Certes, à l’image de la campagne publicitaire démagogique que s’apprête à lancer le secrétariat d’Etat chargé de la famille (vidéo), « l’internet introduit l’espace public dans nos maisons », rappelle la chercheuse américaine. Cette idée terrifie surtout les adultes explique-t-elle, mais cela montre surtout que les adultes n’ont pas de réflexion sur la façon de l’utiliser à leur avantage. Dix agressions pédophiles sur le net en France depuis 2005, c’est certainement dix de trop comme le dit le chroniqueur de France Inter, David Abiker, mais cela n’en fait pas pour autant un phénomène de société. « Plutôt que de se concentrer uniquement sur les adultes perturbés qui abordent les enfants, construisons plutôt des systèmes pour obtenir des adultes formés à atteindre les enfants perturbés », propose la chercheuse. « Les adolescents qui sont blessés en ligne le sont aussi hors ligne. On peut rendre silencieux leurs cris en ligne en verrouillant l’internet, mais cela n’aidera pas à régler le coeur du problème. Nous avons les outils pour faire quelque chose : nous avons juste besoin de la volonté et du désir pour le faire. »

« J’aimerais que nous puissions revenir en arrière et protéger Megan Meier des tourments qui lui ont été infligés par Drew et sa fille. Nous ne le pouvons pas. Et je ne suis pas sûr que toutes les mesures techniques et juridiques du monde permettront de prévenir des cas similaires. Ce que nous pouvons faire, c’est mettre en jeu des structures capables d’aider les enfants qui courent des risques. Nombre d’entre eux sont invisibles. Mais il y a des enfants qui sont battus et qui en parlent sur leurs blogs. Il y a des enfants qui humilient publiquement d’autres enfants pour attirer l’attention. Il y a des enfants qui cherchent des rapports sexuels avec des étrangers comme une forme de reconnaissance. Il y a les enfants qui sont seuls, suicidaires et auto-destructeurs. Ils sont en ligne. Ils appellent à l’aide. Pourquoi n’écoutons-nous pas ? Pourquoi en sommes-nous encore à accuser la technologie ? »

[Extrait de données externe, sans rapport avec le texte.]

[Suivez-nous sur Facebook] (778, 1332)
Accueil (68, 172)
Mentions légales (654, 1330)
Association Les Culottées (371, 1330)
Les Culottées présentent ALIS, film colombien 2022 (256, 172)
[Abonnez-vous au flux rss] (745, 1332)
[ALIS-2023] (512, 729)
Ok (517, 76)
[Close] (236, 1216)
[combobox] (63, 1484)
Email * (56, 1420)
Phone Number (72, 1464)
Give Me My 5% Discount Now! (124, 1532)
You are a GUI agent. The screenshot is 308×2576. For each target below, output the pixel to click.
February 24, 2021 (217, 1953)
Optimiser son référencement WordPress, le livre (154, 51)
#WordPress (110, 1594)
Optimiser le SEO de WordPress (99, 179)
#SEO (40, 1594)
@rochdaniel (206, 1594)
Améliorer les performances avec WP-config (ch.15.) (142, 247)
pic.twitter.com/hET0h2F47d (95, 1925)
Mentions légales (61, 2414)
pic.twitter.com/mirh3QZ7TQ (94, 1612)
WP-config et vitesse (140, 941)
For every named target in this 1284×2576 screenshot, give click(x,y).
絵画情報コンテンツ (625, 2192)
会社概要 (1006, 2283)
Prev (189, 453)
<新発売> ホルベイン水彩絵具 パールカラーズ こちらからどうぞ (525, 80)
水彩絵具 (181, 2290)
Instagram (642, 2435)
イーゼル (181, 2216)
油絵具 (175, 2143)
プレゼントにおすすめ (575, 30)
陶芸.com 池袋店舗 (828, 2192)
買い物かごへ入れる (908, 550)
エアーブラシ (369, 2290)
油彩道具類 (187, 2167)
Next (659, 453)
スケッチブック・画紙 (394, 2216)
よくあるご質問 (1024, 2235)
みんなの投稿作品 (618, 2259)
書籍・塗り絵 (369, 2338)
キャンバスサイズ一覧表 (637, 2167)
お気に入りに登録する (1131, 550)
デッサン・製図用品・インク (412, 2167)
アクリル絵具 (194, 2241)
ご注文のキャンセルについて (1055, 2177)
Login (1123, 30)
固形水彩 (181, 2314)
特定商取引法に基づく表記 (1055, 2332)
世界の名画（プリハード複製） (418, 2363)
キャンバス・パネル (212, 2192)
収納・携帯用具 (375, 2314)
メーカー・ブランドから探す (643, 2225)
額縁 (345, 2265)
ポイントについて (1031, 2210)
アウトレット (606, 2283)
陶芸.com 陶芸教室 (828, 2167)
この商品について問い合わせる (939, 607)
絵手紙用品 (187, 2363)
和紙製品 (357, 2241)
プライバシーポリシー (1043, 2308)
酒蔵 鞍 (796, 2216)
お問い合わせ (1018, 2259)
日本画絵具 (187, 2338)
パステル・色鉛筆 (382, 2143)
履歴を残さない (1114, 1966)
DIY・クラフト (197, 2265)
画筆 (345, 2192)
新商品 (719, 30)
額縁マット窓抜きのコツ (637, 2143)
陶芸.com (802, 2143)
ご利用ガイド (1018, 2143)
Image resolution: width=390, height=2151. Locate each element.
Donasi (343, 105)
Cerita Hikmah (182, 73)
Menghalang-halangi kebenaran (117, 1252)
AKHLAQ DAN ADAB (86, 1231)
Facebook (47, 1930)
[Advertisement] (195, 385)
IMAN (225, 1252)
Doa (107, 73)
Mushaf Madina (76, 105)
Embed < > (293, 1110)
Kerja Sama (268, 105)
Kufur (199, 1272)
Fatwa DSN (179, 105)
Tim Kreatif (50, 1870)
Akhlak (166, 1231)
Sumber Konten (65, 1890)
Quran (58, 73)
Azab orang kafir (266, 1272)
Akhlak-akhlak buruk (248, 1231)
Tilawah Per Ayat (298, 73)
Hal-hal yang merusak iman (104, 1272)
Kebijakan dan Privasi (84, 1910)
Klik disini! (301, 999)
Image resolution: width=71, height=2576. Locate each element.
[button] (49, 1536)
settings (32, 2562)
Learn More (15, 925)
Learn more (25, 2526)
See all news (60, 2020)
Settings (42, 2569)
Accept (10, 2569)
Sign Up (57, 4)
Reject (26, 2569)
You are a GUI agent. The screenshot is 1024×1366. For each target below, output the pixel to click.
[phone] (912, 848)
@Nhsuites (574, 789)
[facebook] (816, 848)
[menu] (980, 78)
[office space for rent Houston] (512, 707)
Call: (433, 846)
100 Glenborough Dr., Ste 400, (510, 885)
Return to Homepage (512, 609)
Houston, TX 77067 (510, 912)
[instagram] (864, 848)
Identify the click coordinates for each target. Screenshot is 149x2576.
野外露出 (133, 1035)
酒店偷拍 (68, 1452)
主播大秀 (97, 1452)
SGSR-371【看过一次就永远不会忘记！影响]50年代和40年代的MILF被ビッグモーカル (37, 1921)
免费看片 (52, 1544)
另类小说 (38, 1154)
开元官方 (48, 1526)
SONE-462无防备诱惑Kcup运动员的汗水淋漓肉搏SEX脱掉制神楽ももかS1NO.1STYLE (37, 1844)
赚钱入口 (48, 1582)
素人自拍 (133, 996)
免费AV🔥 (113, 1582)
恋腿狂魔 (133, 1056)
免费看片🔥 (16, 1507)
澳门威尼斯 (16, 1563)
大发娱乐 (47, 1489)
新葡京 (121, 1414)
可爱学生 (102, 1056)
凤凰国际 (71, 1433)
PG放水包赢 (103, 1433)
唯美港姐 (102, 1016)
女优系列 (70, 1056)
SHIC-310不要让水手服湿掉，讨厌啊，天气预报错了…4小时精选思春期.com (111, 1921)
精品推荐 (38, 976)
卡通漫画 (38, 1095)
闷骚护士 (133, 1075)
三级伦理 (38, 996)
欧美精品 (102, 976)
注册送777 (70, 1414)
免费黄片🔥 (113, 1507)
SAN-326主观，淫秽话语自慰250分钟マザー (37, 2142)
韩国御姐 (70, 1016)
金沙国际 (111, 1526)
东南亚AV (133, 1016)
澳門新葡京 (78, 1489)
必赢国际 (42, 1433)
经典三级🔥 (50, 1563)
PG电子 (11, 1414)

Le psychologue Yann Leroux prolonge d’ailleurs intelligemment le propos : « Les enfants ne s’éduquent pas seuls. Dans les mondes numériques comme ailleurs, ils ont besoin du soutien et de l’appui des adultes. Laisser flotter l’idée que les mondes numériques appartiennent aux adolescents est le plus mauvais service que l’on peut leur rendre. D’abord parce que c’est tout simplement faux. Les serveurs de MySpace ou de la skyblogosphère sont gérés par des adultes et font partie d’une économie qui n’a pas grand-chose a voir avec les problématiques adolescentes. C’est ensuite un mauvais service, car c’est construire des NeverLand numériques dans lesquels la loi et la responsabilité ne seraient pas celles des adultes. Or, c’est une chose que les adolescents repèrent les interstices de la culture pour y construire des contre-espaces (qui deviendront des espaces banals une génération plus tard), c’en est une autre que de leur construire une sorte de réserve leur laissant penser qu’ils sont hors du travail de transmission de la culture. »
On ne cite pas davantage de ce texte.